Stock-Based Compensation Costs There was $0 stock-based compensation recorded during the period ended June 30, 2021.

LIQUIDITY AND CAPITAL RESOURCES

As of June 30, 2021, our current assets are $403,749 made up of prepaid expenses of $294,763, receivables of $108,495 and $491 cash on hand. Our current liabilities consist of accounts payable in the amount of $345,783, accrued interest of $6,934,457 compensation payable of $3,255,524 and Notes payable, net of any discount of $366,110.

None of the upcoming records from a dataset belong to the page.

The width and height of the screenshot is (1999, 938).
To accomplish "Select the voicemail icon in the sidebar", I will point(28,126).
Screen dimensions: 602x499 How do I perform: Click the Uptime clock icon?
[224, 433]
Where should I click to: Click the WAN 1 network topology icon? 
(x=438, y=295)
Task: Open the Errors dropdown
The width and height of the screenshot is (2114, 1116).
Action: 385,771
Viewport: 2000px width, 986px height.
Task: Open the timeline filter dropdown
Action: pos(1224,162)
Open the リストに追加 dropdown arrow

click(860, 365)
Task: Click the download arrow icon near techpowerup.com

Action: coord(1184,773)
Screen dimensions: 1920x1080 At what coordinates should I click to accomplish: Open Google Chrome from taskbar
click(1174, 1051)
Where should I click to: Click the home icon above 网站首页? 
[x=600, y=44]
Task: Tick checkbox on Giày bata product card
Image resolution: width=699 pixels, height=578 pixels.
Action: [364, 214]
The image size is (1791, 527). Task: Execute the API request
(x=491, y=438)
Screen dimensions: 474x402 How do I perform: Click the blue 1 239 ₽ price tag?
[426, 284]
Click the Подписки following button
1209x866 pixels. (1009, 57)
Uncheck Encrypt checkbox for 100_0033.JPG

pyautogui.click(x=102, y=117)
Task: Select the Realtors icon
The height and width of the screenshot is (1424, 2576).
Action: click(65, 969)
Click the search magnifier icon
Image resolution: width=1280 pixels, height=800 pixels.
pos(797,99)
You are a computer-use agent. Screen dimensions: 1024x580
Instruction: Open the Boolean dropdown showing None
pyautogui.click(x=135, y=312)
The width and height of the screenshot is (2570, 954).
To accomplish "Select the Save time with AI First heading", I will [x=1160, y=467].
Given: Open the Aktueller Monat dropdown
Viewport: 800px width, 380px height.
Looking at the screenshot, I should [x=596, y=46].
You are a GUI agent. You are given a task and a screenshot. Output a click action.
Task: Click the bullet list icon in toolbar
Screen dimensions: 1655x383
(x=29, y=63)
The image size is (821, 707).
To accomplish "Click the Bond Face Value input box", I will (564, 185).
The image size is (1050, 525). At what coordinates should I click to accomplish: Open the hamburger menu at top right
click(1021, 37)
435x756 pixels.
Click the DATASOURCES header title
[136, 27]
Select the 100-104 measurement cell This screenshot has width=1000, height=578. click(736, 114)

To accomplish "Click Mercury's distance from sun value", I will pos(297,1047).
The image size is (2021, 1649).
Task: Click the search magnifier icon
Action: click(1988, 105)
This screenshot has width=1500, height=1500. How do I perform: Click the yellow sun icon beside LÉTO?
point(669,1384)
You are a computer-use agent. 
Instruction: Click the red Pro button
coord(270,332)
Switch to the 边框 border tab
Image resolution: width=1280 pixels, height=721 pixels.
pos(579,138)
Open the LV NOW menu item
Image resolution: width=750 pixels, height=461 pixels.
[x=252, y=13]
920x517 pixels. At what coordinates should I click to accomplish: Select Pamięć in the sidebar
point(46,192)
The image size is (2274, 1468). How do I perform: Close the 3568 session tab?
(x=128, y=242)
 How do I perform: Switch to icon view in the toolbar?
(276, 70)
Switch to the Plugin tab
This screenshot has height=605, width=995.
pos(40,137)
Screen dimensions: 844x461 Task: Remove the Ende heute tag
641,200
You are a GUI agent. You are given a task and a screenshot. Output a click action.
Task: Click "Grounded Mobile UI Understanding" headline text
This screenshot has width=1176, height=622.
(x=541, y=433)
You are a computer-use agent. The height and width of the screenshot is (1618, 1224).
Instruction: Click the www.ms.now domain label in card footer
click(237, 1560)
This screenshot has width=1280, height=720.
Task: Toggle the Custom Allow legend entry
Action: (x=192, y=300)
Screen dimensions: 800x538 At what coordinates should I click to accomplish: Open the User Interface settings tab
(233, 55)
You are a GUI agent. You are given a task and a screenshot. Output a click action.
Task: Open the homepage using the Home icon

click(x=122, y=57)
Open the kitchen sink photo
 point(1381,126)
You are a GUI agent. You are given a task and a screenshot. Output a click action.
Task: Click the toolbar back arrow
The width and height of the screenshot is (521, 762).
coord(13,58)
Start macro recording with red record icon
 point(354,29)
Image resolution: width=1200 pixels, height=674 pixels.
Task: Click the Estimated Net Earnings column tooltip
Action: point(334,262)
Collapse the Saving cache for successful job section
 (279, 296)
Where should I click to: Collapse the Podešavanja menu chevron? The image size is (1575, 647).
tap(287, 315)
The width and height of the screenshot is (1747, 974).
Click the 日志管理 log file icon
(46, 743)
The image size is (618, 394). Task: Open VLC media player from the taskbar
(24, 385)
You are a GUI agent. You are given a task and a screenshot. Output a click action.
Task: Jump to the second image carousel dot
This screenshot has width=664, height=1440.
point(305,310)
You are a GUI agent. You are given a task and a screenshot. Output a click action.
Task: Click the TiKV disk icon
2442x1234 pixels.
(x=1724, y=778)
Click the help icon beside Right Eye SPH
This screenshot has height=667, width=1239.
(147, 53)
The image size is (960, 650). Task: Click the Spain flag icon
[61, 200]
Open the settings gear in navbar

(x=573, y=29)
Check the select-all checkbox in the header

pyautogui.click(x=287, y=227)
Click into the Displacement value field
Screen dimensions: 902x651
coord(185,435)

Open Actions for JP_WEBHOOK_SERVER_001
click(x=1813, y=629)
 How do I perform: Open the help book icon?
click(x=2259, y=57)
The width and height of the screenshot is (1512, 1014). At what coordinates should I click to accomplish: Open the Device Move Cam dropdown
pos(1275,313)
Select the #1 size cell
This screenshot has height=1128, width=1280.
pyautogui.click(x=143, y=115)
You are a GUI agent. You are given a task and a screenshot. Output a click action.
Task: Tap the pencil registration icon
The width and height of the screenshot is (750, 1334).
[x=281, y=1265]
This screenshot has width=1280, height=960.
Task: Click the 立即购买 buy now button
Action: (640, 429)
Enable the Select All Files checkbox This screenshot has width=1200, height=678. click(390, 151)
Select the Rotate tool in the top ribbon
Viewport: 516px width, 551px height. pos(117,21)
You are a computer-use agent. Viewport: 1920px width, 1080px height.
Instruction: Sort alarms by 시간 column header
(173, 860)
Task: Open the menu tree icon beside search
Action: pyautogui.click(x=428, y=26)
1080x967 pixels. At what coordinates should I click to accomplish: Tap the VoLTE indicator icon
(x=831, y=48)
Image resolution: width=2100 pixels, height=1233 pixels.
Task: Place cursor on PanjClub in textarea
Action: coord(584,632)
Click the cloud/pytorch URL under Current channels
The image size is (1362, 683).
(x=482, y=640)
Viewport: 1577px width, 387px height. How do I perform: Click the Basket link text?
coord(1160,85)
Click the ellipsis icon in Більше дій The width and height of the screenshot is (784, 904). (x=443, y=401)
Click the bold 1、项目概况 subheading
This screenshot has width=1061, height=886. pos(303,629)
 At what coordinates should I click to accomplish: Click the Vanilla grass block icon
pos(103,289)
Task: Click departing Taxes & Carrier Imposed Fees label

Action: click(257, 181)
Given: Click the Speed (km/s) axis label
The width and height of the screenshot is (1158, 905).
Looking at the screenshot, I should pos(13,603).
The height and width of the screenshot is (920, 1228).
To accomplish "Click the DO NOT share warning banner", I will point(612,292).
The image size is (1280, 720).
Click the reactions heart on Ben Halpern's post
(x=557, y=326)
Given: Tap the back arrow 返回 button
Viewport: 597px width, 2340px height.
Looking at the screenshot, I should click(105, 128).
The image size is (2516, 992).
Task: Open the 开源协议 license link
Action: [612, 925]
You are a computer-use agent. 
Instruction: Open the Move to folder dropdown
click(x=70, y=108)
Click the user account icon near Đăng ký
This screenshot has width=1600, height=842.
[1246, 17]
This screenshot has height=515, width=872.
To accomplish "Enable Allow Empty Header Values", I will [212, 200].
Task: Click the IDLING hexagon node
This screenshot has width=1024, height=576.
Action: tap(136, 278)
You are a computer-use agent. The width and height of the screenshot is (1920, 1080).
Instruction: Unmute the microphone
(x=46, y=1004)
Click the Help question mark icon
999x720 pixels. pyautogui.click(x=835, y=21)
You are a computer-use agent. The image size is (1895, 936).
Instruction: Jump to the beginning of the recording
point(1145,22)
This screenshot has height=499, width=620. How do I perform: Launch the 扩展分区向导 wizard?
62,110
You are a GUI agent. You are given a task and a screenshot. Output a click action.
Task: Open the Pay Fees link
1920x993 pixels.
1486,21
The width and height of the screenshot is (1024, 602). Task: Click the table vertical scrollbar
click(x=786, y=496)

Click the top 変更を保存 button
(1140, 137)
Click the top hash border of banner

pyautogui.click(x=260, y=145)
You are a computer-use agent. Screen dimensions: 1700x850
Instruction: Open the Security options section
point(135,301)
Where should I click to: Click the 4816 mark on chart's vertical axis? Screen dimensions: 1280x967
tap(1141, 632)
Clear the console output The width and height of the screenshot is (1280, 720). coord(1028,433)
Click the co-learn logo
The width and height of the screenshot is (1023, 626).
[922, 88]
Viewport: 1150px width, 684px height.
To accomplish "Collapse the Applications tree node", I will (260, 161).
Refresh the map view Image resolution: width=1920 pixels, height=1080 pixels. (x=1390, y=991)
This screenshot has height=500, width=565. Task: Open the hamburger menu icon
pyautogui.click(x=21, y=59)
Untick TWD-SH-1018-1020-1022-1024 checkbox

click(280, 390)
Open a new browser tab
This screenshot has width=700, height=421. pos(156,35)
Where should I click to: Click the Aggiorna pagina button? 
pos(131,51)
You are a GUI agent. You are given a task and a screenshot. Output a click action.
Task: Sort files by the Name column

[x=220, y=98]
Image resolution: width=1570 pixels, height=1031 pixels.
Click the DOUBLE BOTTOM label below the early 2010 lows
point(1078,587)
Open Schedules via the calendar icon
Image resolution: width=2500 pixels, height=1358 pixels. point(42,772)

NEED FOR ADDITIONAL FINANCING



We estimate our upcoming operating expenses to increase substantially as we transcend from development stage to operating stage and maybe as much as $24,000,000.00 this year. We do not have any commitments for capital expenditures however we do anticipate entering into commitments to secure acquisitions. We believe we will need additional funds to cover our expenses and acquisitions for the next twelve months. Our need for capital may change dramatically as we pursue our business plan during that period. At present, we have no material understandings, commitments or agreements with respect to the acquisition of any business venture or capital commitments. Further, we cannot assure that we will be successful in consummating business opportunities on favourable terms, or we will be able to profitably manage any business opportunities. Should we require additional capital, we may seek additional advances from officers, sell common stock or find other forms of debt financing.

There is no guarantee the Company will not need to raise further significant capital over the next year, some of which may need to be done by way of selling equity in the Company or its subsidiaries. Depending on the market price and the terms that can be negotiated this will result in the dilution of current shareholders of the Company's stock or earnings from proposed plants.